Director, Parks and Recreation Department Houston, Texas
From Parks As Community Places: Boston, 1997, a publication on the Urban Parks Institute's annual conference.
Bill Smith has organized a series of weekend events in Houston's parks called Fundays which include music, games, and food concessions, attracting children and their parents from all over Houston to neighborhood parks across the city.
In 1993, when I became director of the Houston Parks and Recreation Department, we had very low usage of our neighborhood parks due to crime and security issues. Graffiti was rampant. We had very poor maintenance not only of the grounds but also the facilities. We had fairly low staff morale and performance, and we had few to no programs. Although we rectified many of those things, we knew we needed something that would attract families - some type of special event that would bring families in and give them the message that it was safe to come back into the park, that the park was well maintained, and that there were things for them to do. The mayor and I came up with an idea called "Funday in the Park," where we arranged for 20 to 30 special events in neighborhood parks on Sunday afternoons during the spring and summer, moving from park to park every weekend. Last year we did 26 Fundays, and we had a total attendance of 165,000 people in parks that were previously little used.
We contracted with a private entertainment company, Epic Special Events, to run Funday, a name for which they own the trademark. They provide inflatable games like basketball shooting and soccer; live music; and food and non-alcoholic drinks. It's about a five hour entertainment package. We have a five year contract with them for about $270,000 a year, and we split the concessions and sponsorship with them so the net cost is about $200,000 for us.
We think that about 25% to 33% of the Funday audience is not from the neighborhood where that park is located. Families can call in on a telephone line we have set up, or they see the publicity we put out, and they simply follow it around because they have young children, and children love it. We also tailor the food and the music to the ethnicity of the neighborhood. That's very important.
Subsequent to Funday we started a Saturday Neighborhood Festival Program, which is a somewhat scaled down, less expensive Funday. Ten of these festivals cost about $40,000 out of the operating budget. Average attendance is about 2,000 per Saturday afternoon. The Saturday Festival Program is done in-house, and there's not quite as much publicity. The feel of the Saturday Festival is entirely different than the Funday because the community is very involved. The planning process takes about three to four months with each community. They pick the theme of the festival, the name of it, the entertainment, and they decide who's going to provide the food and beverage. An important difference with Funday is that the neighborhood puts on the food booths and the beverages, and if they can get it all donated, of course, the gross becomes the net, and that money goes to the civic club or the park advisory committee. We do games, and we have bands, and we try to go to smaller parks with the Saturday neighborhood festival series than what we do with Funday.

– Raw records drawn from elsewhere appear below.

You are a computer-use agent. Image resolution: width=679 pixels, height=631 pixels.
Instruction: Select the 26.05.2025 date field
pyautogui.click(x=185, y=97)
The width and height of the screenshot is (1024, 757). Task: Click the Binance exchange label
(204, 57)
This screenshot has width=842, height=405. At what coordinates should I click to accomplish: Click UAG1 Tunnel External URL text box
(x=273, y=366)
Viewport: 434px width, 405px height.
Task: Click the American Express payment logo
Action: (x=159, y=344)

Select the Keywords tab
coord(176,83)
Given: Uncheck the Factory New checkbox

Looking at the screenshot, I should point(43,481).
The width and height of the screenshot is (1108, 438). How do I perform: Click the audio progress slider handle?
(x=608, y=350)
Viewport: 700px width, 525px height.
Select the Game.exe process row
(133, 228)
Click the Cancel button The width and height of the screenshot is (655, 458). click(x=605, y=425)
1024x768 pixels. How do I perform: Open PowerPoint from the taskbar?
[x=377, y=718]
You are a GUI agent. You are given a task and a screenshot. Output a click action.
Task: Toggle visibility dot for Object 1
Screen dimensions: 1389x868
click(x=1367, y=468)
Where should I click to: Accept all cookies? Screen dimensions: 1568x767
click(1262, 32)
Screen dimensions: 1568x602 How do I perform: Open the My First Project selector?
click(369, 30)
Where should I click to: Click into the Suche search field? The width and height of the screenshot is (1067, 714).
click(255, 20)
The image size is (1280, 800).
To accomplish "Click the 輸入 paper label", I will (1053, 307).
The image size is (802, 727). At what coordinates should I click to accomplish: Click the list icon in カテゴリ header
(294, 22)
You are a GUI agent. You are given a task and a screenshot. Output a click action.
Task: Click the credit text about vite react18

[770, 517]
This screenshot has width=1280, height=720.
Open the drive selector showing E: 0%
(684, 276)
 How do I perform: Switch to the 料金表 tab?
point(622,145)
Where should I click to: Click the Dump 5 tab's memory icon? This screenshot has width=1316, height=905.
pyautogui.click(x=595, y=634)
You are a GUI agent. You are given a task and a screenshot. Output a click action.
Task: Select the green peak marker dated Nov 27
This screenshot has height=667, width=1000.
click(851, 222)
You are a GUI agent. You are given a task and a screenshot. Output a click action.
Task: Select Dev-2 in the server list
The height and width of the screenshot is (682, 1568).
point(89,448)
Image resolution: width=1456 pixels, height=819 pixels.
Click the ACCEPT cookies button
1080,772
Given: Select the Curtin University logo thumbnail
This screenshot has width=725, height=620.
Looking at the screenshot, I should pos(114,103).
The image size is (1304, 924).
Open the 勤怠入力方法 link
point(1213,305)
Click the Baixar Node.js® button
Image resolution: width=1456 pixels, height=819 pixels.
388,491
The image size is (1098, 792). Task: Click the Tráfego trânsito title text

One of the most important things about Funday and the Saturday Festival Program is the residual effect in the neighborhood of having those festivals in a local park. People come from all over that neighborhood because it's such a wonderful attraction and they have so much fun that they keep coming back to the park afterwards. That's the real critical thing.
"One of the most important things . . . is the residual effect in the neighborhood of having those festivals in a local park."
Just some simple arithmetic can tell you that if you take 165,000 people, and they come back three more times during the year to that same park or another park as a result of Funday or an event like that - you've got a half million people using the parks. That's a pretty significant number to add to your park usage. Certainly it's not a Band-Aid for other deficiencies that you have in your parks system. You've got to have safe and secure parks - you've got to have good staff - you've got to have good maintenance. You've got to cut the grass, get rid of the graffiti. You've got to have good programs. But for us, Funday was a very important signal to families that it's okay to come back into the park. And I guarantee you they wouldn't have come back as quickly as they came back if it hadn't been for the tremendous attraction of this very valuable free entertainment that they received.